When the cold weather comes, I get hungry. It must be the extra energy expended to stay warm in the biting wind and low temperatures that jump starts my appetite. I want to eat something that will stick to my ribs.
It’s meat I crave: not just any meat, but slow cooked savory barbecue. Beef, pork, or chicken all tastes great from a long stay in the smoker. Slathered with barbecue sauce – spicy or very spicy, vinegar or tomato, sweet and tangy or with a kick – there’s nothing better to keep up my strength.
A platter of cue usually comes with an array of sides that offer a contrast to the richly-sauced meats. Slaw, collards, or baked beans; mac and cheese, mashed potatoes, or corn bread; they all have their supporters. I can hardly limit myself to two. Usually Marsha and I agree on four different sides that will be shared.
Barbecue restaurants are also known for having a good selection of beer and bourbon. They’re warming too.
B. J. Ryan’s Banc House just off Wall Street has always been a reliable source for tasty barbecue. HooDoo Brown in Ridgefield is the smoking BBQ destination of the last few years, drawing SRO crowds from across the region. But now, Bobby Q’s Cue & Co has come to Norwalk.
Bobby Q’s Cue & Co. touches all the bases. After a long run in Westport, Bob LaRosa has brought his much-loved Kansas City style barbecue to Norwalk. Part of the Waypoint restaurant complex on West Avenue, it’s a welcome addition to the Norwalk restaurant scene.
“We brought our original smoker from Westport,” Bob told me, “and still cook the same award-winning recipe low and slow over hickory wood.”
As you enter the high-ceilinged space, the bar is to the left and the open kitchen to the right. Wall-sized guitars and music festival posters line the barn-panelled walls for a mix of industrial chic and southern charm.
Barbecue is at the heart of the extensive menu. Beef brisket, pulled pork, St. Louis ribs, chicken, and sausage are all served with a drizzle of Bob’s famous sauce (original or bold) and the house pickles. You can even order beef burnt ends (when available) if a heavy char is your thing. A combo platter of two favorites and two sides is $21.
When the brisket is good I know I’m in the right place. Bobby Q’s was tender and smoky with just enough fat for a rich mouthfeel. Pulled pork, my other BBQ standard, was flavorful, porky, and moist with tender shreds and a few dark bits that had seen the fire.
Marsha’s half chicken ($12), with a color of burnished mahogany from its turn it the smoker, was moist and juicy inside. Each bite, both white and dark meat, was a mouthful of smoky flavor. I kept reaching across to snag a taste.

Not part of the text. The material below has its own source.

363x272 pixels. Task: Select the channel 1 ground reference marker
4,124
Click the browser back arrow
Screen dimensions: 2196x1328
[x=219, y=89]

Our quartet of shared sides was a display of southern favorites. The collards ($4) were braised with bacon and cider vinegar and came with a little kick from hot sauce. Crunchy slaw (4) helped to cool the BBQ spice. Lightly-sweetened cornbread (3) came with a decidedly northern maple-bacon butter. Slow-cooked stone-ground grits (4) were finished with bacon and cheddar. (Two of the sides were included in my combo platter.)
The barbecued meats also appear in a dozen tempting sandwiches like the big dipper with brisket, smoked portobello, sauteed onions and Swiss ($14). The McBobby has boneless baby back ribs that could take the mess out of eating ribs along with pickles and onion (12). The cowboy ruben pairs smoked brisket with slaw, Swiss, and remoulade sauce on grilled sourdough (14).

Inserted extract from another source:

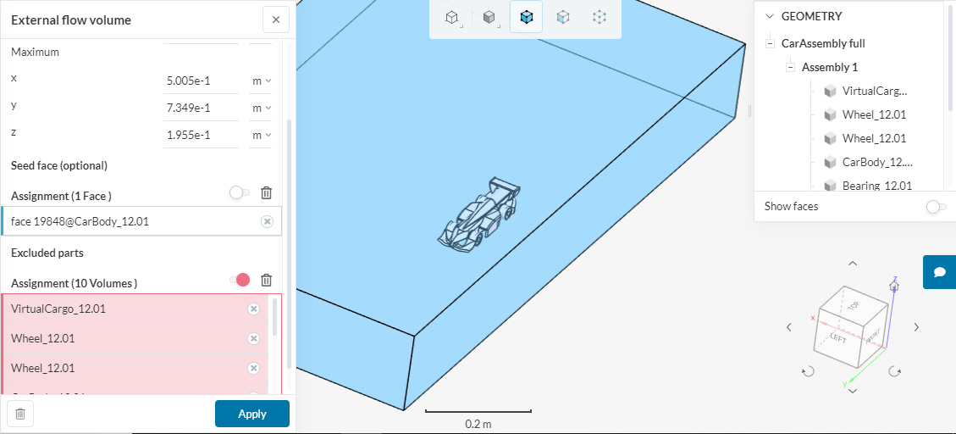Rotate the view counter-clockwise with the orientation cube arrow
956x434 pixels.
click(x=807, y=371)
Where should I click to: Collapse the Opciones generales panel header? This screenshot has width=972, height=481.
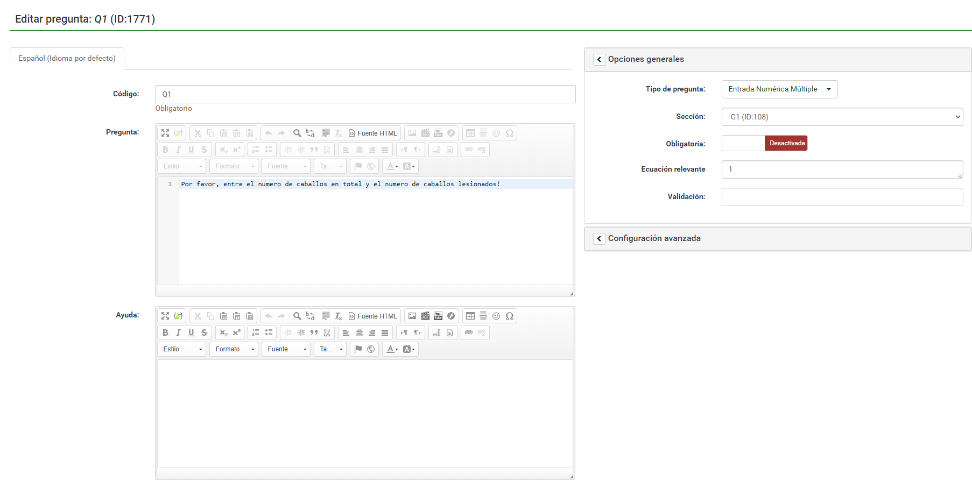(599, 59)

Pulled pork and brisket make guest appearances on flatbreads like the Taste of Charleston with fried green tomato and pimento cheese ($12). Brisket is matched with roasted poblano peppers, caramelized onions, and gruyere on the Austin city limits (12).
A dozen rotating taps dispense craft beers and cider. Twenty four bourbons and six rye whiskeys are available to wash it all down.

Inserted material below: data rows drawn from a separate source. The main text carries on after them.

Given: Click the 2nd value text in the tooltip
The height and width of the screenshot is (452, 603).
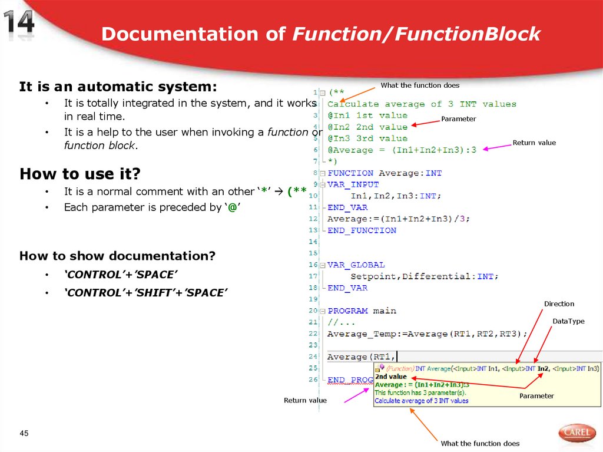Looking at the screenshot, I should click(391, 376).
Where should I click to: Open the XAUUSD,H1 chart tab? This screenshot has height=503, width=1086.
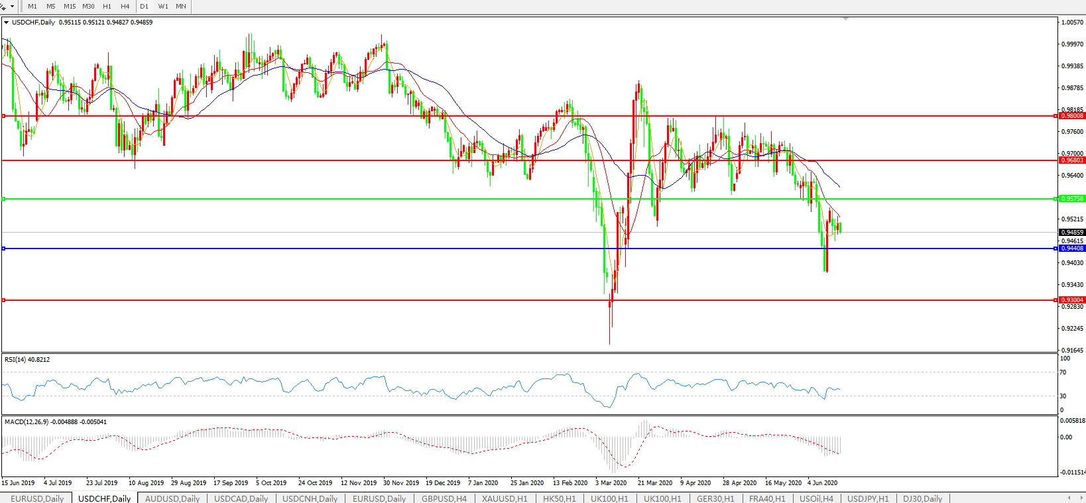pos(505,498)
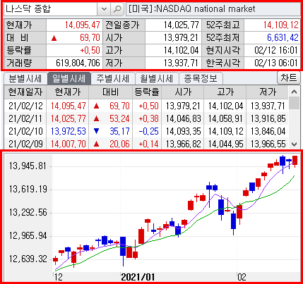Open the 주별시세 tab
Viewport: 303px width, 284px height.
coord(113,78)
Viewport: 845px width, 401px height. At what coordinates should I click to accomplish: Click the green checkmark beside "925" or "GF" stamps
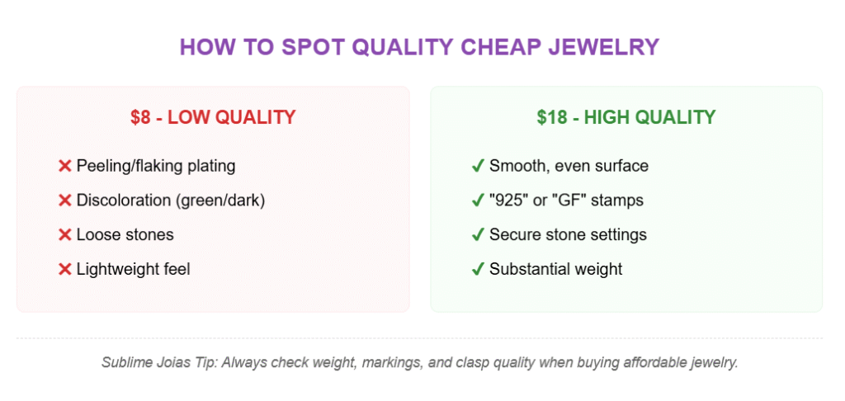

You know a good barbecue restaurant by the smoky aroma as you walk in the door. I once bought a hat in a BBQ restaurant that carried the sweet smoke aroma for months. On the menu at Bobby Q’s there’s an apology for the efficiency of their Smoke Eater system that filters out the aroma. Still, when you walk in, take a deep breath and you’ll know you’re in barbecue country.